Question

use the definition of the derivative to prove the quotient rule

Short answer

We use the definition of derivative to prove the quotient rule

Step-by-step solution

Given information

We are given a function of the form$\frac{f\left(x\right)}{g\left(x\right)}$

use the definition to find the derivative

We get,

$$\begin{gathered} \underset{h\to 0}{\lim }\frac{{\displaystyle \frac{f(x+h)}{g(x+h)}}-{\displaystyle \frac{f\left(x\right)}{g\left(x\right)}}}{h} \\ \underset{h\to 0}{\lim }\frac{f(x+h)g\left(x\right)-g(x+h)f\left(x\right)}{g(x+h)g\left(x\right)h} \\ \underset{h\to 0}{\lim }\frac{f(x+h)g\left(x\right)-f\left(x\right)g\left(x\right)+f\left(x\right)g\left(x\right)-g(x+h)f\left(x\right)}{g(x+h)g\left(x\right)h} \\ \underset{h\to 0}{\lim }\frac{g\left(x\right)\left[f\right(x+h)-f(x\left)\right]-f\left(x\right)\left[g\right(x+h)-g(x\left)\right]}{g(x+h)g\left(x\right)h} \\ \underset{h\to 0}{\lim }\frac{g\left(x\right){\displaystyle \frac{f(x+h)-f\left(x\right)}{h}}-f\left(x\right){\displaystyle \frac{g(x+h)-g\left(x\right)}{h}}}{g(x+h)g\left(x\right)} \\ =\frac{g\left(x\right)f\text{'}\left(x\right)-f\left(x\right)g\text{'}\left(x\right)}{{\left[g\right(x\left)\right]}^2} \end{gathered}$$

**DATA EXTRACT:**
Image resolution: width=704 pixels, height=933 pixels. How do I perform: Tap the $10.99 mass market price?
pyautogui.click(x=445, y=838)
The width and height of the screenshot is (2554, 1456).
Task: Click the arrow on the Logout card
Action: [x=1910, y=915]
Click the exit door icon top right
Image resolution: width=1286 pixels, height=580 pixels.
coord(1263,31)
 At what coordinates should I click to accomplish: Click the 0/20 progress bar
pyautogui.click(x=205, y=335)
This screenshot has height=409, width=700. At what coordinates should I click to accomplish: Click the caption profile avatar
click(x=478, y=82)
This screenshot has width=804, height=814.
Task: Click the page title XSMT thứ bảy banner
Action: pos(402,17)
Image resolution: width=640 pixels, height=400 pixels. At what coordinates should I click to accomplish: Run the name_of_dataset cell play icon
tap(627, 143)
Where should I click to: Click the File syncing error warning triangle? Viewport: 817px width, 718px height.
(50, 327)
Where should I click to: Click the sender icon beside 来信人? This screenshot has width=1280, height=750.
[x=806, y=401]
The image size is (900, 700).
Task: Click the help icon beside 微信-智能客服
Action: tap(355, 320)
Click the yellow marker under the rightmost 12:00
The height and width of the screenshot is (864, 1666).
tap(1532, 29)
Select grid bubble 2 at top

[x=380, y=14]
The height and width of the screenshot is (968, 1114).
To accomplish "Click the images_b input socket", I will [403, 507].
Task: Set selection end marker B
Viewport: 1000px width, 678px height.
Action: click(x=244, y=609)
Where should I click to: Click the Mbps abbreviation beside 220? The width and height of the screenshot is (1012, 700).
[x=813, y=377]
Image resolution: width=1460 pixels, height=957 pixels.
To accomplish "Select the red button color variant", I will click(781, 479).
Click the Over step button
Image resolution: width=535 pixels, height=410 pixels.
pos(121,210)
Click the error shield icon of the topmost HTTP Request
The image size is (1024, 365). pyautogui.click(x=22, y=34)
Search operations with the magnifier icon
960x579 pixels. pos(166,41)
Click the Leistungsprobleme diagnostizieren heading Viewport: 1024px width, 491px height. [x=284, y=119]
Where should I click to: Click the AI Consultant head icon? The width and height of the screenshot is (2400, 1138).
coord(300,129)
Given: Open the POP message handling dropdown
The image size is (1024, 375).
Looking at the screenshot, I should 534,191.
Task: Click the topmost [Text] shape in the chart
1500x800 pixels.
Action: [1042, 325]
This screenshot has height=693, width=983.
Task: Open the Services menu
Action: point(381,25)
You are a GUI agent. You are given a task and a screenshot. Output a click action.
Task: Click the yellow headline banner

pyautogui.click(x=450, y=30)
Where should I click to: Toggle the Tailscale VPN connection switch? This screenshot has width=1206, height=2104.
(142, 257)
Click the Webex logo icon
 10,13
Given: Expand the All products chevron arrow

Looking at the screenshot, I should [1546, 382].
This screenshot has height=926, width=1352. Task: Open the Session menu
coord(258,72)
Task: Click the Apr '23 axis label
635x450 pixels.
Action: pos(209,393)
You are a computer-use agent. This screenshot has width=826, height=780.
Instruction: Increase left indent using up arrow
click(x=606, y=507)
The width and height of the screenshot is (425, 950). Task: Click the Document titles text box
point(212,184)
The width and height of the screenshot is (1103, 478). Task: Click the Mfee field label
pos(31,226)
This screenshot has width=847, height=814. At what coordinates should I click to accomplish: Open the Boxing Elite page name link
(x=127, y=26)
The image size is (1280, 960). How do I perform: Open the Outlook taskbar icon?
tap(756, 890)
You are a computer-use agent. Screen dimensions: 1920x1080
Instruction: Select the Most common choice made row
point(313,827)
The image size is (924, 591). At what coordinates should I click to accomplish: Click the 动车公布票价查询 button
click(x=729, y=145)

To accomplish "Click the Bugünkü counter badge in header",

**EXERCISE REQUIREMENTS:**
1. Decide whether each statement below agrees with the quotient rule solution above. Answer yes or no for each, quoting the words of the solution that settle it.
(a) The short answer says the proof relies on the definition of the derivative.
(b) The question asks for a proof of the product rule.
(c) One step tells the reader to use the definition to find the derivative.
2. In the quotient rule solution, rewrite the paragraph beginning "We are given a function" in fewer words, keeping its main fact.

**ANSWERS GIVEN:**
1.
(a) Yes: "We use the definition of derivative to prove the quotient rule"
(b) No: "use the definition of the derivative to prove the quotient rule"
(c) Yes: "use the definition to find the derivative"

2. The function given is f(x) divided by g(x).